REQUIREMENT: Only the lines from the start of the entries through the line with "Given: Switch to the Scripts tab" are wanted; please output them exactly.

TASK MATERIAL:
────────
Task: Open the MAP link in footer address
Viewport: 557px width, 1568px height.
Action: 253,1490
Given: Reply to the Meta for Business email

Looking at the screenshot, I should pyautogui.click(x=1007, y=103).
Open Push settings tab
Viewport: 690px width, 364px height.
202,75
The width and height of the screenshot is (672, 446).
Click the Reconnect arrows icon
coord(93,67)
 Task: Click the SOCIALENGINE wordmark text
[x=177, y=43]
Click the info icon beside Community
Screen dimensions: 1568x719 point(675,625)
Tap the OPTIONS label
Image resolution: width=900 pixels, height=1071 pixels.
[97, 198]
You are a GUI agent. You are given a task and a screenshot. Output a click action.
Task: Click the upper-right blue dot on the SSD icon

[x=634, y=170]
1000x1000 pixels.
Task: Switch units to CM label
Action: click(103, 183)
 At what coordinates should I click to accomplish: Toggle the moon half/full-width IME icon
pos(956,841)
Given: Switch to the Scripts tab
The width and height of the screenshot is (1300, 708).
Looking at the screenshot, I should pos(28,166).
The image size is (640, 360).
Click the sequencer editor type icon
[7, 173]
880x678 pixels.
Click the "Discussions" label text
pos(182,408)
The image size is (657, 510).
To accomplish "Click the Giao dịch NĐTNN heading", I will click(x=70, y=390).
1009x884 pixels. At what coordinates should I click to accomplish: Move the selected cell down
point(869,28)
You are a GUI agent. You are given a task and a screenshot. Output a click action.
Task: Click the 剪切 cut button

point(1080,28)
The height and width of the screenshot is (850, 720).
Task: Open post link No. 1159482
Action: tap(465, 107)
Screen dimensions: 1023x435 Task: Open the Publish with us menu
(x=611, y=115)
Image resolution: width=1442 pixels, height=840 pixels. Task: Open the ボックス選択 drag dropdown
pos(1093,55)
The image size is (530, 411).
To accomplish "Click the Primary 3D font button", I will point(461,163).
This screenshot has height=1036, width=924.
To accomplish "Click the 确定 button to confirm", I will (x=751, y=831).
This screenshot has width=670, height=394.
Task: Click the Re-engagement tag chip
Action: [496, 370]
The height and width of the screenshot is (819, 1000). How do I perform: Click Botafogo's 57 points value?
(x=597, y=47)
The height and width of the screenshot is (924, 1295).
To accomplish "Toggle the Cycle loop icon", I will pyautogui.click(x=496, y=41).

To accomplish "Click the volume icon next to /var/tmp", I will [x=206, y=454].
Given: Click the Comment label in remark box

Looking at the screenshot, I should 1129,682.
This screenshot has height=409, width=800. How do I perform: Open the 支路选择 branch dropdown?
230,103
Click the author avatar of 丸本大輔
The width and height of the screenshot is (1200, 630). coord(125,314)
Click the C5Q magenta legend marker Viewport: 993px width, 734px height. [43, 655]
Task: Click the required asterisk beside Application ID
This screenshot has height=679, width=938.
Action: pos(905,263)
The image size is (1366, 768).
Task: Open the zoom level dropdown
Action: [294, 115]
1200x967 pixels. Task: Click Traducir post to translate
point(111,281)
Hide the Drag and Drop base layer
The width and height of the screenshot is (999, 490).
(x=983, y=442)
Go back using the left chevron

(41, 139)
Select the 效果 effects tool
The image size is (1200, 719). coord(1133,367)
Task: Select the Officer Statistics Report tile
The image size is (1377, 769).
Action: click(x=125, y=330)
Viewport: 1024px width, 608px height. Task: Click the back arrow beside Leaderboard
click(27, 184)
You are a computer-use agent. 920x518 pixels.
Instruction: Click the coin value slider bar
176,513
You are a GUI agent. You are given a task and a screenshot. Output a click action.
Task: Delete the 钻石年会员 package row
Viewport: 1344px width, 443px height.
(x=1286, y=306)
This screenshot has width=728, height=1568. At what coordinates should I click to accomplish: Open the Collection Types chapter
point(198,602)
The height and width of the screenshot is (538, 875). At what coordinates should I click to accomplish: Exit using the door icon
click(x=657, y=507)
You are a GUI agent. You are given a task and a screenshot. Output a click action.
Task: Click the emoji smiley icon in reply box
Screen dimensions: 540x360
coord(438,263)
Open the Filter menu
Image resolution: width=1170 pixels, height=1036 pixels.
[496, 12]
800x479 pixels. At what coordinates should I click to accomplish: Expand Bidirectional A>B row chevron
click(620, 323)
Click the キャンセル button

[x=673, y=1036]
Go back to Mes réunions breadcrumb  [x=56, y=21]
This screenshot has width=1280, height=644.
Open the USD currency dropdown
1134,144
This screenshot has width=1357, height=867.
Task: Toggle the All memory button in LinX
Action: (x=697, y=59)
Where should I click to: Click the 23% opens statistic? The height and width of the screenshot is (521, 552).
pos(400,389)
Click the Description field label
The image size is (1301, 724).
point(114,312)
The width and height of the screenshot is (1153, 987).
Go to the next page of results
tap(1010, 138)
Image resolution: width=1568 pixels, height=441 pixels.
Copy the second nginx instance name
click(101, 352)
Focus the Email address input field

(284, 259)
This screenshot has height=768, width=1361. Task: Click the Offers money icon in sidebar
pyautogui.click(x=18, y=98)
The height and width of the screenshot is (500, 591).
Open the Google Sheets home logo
────────
TASK RESULT:
Task: Open the MAP link in footer address
Viewport: 557px width, 1568px height.
Action: 253,1490
Given: Reply to the Meta for Business email

Looking at the screenshot, I should pyautogui.click(x=1007, y=103).
Open Push settings tab
Viewport: 690px width, 364px height.
202,75
The width and height of the screenshot is (672, 446).
Click the Reconnect arrows icon
coord(93,67)
 Task: Click the SOCIALENGINE wordmark text
[x=177, y=43]
Click the info icon beside Community
Screen dimensions: 1568x719 point(675,625)
Tap the OPTIONS label
Image resolution: width=900 pixels, height=1071 pixels.
[97, 198]
You are a GUI agent. You are given a task and a screenshot. Output a click action.
Task: Click the upper-right blue dot on the SSD icon

[x=634, y=170]
1000x1000 pixels.
Task: Switch units to CM label
Action: click(103, 183)
 At what coordinates should I click to accomplish: Toggle the moon half/full-width IME icon
pos(956,841)
Given: Switch to the Scripts tab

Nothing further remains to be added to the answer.